◆ **About this exercise**:
Copy exactly. Begin with the line that contains "Instruction: Collapse the Plots panel" and stop after the last line of the records.

◆ **Source material**:
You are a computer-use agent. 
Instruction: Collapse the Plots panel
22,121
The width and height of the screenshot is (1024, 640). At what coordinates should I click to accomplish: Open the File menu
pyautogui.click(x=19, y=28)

◆ **Finished exercise**:
Instruction: Collapse the Plots panel
22,121
The width and height of the screenshot is (1024, 640). At what coordinates should I click to accomplish: Open the File menu
pyautogui.click(x=19, y=28)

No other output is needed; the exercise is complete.